Print out each record, keeping it identical to the original.

───── Source records

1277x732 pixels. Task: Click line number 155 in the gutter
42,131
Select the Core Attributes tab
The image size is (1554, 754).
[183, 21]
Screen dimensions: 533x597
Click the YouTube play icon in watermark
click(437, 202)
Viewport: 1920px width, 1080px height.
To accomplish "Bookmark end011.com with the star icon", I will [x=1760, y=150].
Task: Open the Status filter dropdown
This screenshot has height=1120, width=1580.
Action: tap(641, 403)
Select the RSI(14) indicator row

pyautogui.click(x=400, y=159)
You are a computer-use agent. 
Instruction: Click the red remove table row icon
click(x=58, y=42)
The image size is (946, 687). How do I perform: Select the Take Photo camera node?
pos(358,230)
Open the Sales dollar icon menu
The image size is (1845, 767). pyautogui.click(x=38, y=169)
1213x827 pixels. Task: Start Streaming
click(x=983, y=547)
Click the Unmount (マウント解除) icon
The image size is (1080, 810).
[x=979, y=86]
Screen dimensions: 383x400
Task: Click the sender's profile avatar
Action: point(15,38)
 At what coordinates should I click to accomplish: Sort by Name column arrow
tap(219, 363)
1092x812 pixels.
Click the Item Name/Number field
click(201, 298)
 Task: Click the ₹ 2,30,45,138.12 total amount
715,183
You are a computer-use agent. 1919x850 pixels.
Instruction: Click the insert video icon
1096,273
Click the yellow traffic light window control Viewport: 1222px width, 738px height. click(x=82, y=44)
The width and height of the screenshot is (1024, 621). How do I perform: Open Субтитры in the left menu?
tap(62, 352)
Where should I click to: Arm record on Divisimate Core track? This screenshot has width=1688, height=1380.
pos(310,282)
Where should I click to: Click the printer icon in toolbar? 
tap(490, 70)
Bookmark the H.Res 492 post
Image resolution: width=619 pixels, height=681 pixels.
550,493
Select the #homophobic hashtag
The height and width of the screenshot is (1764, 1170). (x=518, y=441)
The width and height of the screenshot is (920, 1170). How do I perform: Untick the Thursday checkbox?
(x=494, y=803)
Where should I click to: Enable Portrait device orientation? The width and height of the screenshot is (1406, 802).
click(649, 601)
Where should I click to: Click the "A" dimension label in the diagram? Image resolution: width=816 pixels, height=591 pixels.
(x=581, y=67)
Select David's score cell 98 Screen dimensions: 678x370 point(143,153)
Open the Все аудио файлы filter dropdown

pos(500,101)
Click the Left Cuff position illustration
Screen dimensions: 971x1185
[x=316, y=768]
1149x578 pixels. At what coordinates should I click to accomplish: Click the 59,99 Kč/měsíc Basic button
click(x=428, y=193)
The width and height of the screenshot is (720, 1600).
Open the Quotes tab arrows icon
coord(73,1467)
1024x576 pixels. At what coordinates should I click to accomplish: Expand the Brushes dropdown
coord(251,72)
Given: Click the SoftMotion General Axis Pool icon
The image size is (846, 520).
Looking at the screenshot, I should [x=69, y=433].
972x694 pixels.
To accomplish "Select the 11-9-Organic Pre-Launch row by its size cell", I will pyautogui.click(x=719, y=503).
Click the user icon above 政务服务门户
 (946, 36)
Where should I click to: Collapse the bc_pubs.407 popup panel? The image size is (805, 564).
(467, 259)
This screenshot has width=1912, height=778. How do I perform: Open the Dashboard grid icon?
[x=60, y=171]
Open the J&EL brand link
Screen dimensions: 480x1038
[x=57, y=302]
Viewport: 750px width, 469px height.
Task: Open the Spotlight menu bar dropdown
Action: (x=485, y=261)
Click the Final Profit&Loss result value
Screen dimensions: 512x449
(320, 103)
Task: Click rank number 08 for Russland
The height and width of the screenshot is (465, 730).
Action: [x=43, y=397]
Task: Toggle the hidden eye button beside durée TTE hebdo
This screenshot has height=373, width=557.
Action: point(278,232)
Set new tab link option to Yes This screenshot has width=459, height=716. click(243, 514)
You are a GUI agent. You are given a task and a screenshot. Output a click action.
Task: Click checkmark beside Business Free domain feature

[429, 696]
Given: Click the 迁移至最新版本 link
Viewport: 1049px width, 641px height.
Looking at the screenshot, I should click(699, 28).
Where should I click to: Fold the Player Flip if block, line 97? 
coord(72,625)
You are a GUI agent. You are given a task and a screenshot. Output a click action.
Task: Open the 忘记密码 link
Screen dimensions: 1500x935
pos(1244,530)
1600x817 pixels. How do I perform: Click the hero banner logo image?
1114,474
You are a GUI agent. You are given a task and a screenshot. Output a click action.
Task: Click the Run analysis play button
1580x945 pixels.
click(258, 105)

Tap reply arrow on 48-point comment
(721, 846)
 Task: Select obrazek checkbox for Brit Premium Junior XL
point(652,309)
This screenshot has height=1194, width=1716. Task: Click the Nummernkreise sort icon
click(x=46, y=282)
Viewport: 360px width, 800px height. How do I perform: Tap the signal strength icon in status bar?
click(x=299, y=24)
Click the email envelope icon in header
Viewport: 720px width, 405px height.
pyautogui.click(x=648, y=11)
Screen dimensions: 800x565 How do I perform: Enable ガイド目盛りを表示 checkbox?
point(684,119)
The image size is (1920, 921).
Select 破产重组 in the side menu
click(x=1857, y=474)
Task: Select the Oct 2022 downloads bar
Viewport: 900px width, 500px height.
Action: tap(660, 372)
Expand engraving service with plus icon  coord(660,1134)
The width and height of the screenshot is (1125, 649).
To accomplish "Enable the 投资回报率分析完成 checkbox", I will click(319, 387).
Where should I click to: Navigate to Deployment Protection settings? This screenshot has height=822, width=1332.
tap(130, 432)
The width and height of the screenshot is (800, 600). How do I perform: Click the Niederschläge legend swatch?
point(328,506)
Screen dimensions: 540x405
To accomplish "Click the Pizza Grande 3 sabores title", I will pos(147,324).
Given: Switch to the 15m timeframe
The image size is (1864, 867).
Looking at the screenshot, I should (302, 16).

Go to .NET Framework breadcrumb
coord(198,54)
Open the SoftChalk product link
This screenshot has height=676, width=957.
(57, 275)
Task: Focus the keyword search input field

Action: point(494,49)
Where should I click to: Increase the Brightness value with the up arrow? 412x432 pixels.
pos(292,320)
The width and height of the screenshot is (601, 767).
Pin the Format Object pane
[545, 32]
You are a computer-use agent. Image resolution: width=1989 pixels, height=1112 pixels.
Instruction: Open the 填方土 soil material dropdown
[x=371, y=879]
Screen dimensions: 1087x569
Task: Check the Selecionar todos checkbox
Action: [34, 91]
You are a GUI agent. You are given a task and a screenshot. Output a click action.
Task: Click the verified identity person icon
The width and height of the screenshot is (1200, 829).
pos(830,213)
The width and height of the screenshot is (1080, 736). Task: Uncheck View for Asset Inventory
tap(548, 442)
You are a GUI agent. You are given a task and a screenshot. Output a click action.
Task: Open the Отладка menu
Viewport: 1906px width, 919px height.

──────────

Exercise output:
1277x732 pixels. Task: Click line number 155 in the gutter
42,131
Select the Core Attributes tab
The image size is (1554, 754).
[183, 21]
Screen dimensions: 533x597
Click the YouTube play icon in watermark
click(437, 202)
Viewport: 1920px width, 1080px height.
To accomplish "Bookmark end011.com with the star icon", I will [x=1760, y=150].
Task: Open the Status filter dropdown
This screenshot has height=1120, width=1580.
Action: tap(641, 403)
Select the RSI(14) indicator row

pyautogui.click(x=400, y=159)
You are a computer-use agent. 
Instruction: Click the red remove table row icon
click(x=58, y=42)
The image size is (946, 687). How do I perform: Select the Take Photo camera node?
pos(358,230)
Open the Sales dollar icon menu
The image size is (1845, 767). pyautogui.click(x=38, y=169)
1213x827 pixels. Task: Start Streaming
click(x=983, y=547)
Click the Unmount (マウント解除) icon
The image size is (1080, 810).
[x=979, y=86]
Screen dimensions: 383x400
Task: Click the sender's profile avatar
Action: point(15,38)
 At what coordinates should I click to accomplish: Sort by Name column arrow
tap(219, 363)
1092x812 pixels.
Click the Item Name/Number field
click(201, 298)
 Task: Click the ₹ 2,30,45,138.12 total amount
715,183
You are a computer-use agent. 1919x850 pixels.
Instruction: Click the insert video icon
1096,273
Click the yellow traffic light window control Viewport: 1222px width, 738px height. click(x=82, y=44)
The width and height of the screenshot is (1024, 621). How do I perform: Open Субтитры in the left menu?
tap(62, 352)
Where should I click to: Arm record on Divisimate Core track? This screenshot has width=1688, height=1380.
pos(310,282)
Where should I click to: Click the printer icon in toolbar? 
tap(490, 70)
Bookmark the H.Res 492 post
Image resolution: width=619 pixels, height=681 pixels.
550,493
Select the #homophobic hashtag
The height and width of the screenshot is (1764, 1170). (x=518, y=441)
The width and height of the screenshot is (920, 1170). How do I perform: Untick the Thursday checkbox?
(x=494, y=803)
Where should I click to: Enable Portrait device orientation? The width and height of the screenshot is (1406, 802).
click(649, 601)
Where should I click to: Click the "A" dimension label in the diagram? Image resolution: width=816 pixels, height=591 pixels.
(x=581, y=67)
Select David's score cell 98 Screen dimensions: 678x370 point(143,153)
Open the Все аудио файлы filter dropdown

pos(500,101)
Click the Left Cuff position illustration
Screen dimensions: 971x1185
[x=316, y=768]
1149x578 pixels. At what coordinates should I click to accomplish: Click the 59,99 Kč/měsíc Basic button
click(x=428, y=193)
The width and height of the screenshot is (720, 1600).
Open the Quotes tab arrows icon
coord(73,1467)
1024x576 pixels. At what coordinates should I click to accomplish: Expand the Brushes dropdown
coord(251,72)
Given: Click the SoftMotion General Axis Pool icon
The image size is (846, 520).
Looking at the screenshot, I should [x=69, y=433].
972x694 pixels.
To accomplish "Select the 11-9-Organic Pre-Launch row by its size cell", I will pyautogui.click(x=719, y=503).
Click the user icon above 政务服务门户
 (946, 36)
Where should I click to: Collapse the bc_pubs.407 popup panel? The image size is (805, 564).
(467, 259)
This screenshot has width=1912, height=778. How do I perform: Open the Dashboard grid icon?
[x=60, y=171]
Open the J&EL brand link
Screen dimensions: 480x1038
[x=57, y=302]
Viewport: 750px width, 469px height.
Task: Open the Spotlight menu bar dropdown
Action: (x=485, y=261)
Click the Final Profit&Loss result value
Screen dimensions: 512x449
(320, 103)
Task: Click rank number 08 for Russland
The height and width of the screenshot is (465, 730).
Action: [x=43, y=397]
Task: Toggle the hidden eye button beside durée TTE hebdo
This screenshot has height=373, width=557.
Action: point(278,232)
Set new tab link option to Yes This screenshot has width=459, height=716. click(243, 514)
You are a GUI agent. You are given a task and a screenshot. Output a click action.
Task: Click checkmark beside Business Free domain feature

[429, 696]
Given: Click the 迁移至最新版本 link
Viewport: 1049px width, 641px height.
Looking at the screenshot, I should click(699, 28).
Where should I click to: Fold the Player Flip if block, line 97? 
coord(72,625)
You are a GUI agent. You are given a task and a screenshot. Output a click action.
Task: Open the 忘记密码 link
Screen dimensions: 1500x935
pos(1244,530)
1600x817 pixels. How do I perform: Click the hero banner logo image?
1114,474
You are a GUI agent. You are given a task and a screenshot. Output a click action.
Task: Click the Run analysis play button
1580x945 pixels.
click(258, 105)

Tap reply arrow on 48-point comment
(721, 846)
 Task: Select obrazek checkbox for Brit Premium Junior XL
point(652,309)
This screenshot has height=1194, width=1716. Task: Click the Nummernkreise sort icon
click(x=46, y=282)
Viewport: 360px width, 800px height. How do I perform: Tap the signal strength icon in status bar?
click(x=299, y=24)
Click the email envelope icon in header
Viewport: 720px width, 405px height.
pyautogui.click(x=648, y=11)
Screen dimensions: 800x565 How do I perform: Enable ガイド目盛りを表示 checkbox?
point(684,119)
The image size is (1920, 921).
Select 破产重组 in the side menu
click(x=1857, y=474)
Task: Select the Oct 2022 downloads bar
Viewport: 900px width, 500px height.
Action: tap(660, 372)
Expand engraving service with plus icon  coord(660,1134)
The width and height of the screenshot is (1125, 649).
To accomplish "Enable the 投资回报率分析完成 checkbox", I will click(319, 387).
Where should I click to: Navigate to Deployment Protection settings? This screenshot has height=822, width=1332.
tap(130, 432)
The width and height of the screenshot is (800, 600). How do I perform: Click the Niederschläge legend swatch?
point(328,506)
Screen dimensions: 540x405
To accomplish "Click the Pizza Grande 3 sabores title", I will pos(147,324).
Given: Switch to the 15m timeframe
The image size is (1864, 867).
Looking at the screenshot, I should (302, 16).

Go to .NET Framework breadcrumb
coord(198,54)
Open the SoftChalk product link
This screenshot has height=676, width=957.
(57, 275)
Task: Focus the keyword search input field

Action: point(494,49)
Where should I click to: Increase the Brightness value with the up arrow? 412x432 pixels.
pos(292,320)
The width and height of the screenshot is (601, 767).
Pin the Format Object pane
[545, 32]
You are a computer-use agent. Image resolution: width=1989 pixels, height=1112 pixels.
Instruction: Open the 填方土 soil material dropdown
[x=371, y=879]
Screen dimensions: 1087x569
Task: Check the Selecionar todos checkbox
Action: [34, 91]
You are a GUI agent. You are given a task and a screenshot. Output a click action.
Task: Click the verified identity person icon
The width and height of the screenshot is (1200, 829).
pos(830,213)
The width and height of the screenshot is (1080, 736). Task: Uncheck View for Asset Inventory
tap(548, 442)
You are a GUI agent. You are given a task and a screenshot. Output a click action.
Task: Open the Отладка menu
Viewport: 1906px width, 919px height.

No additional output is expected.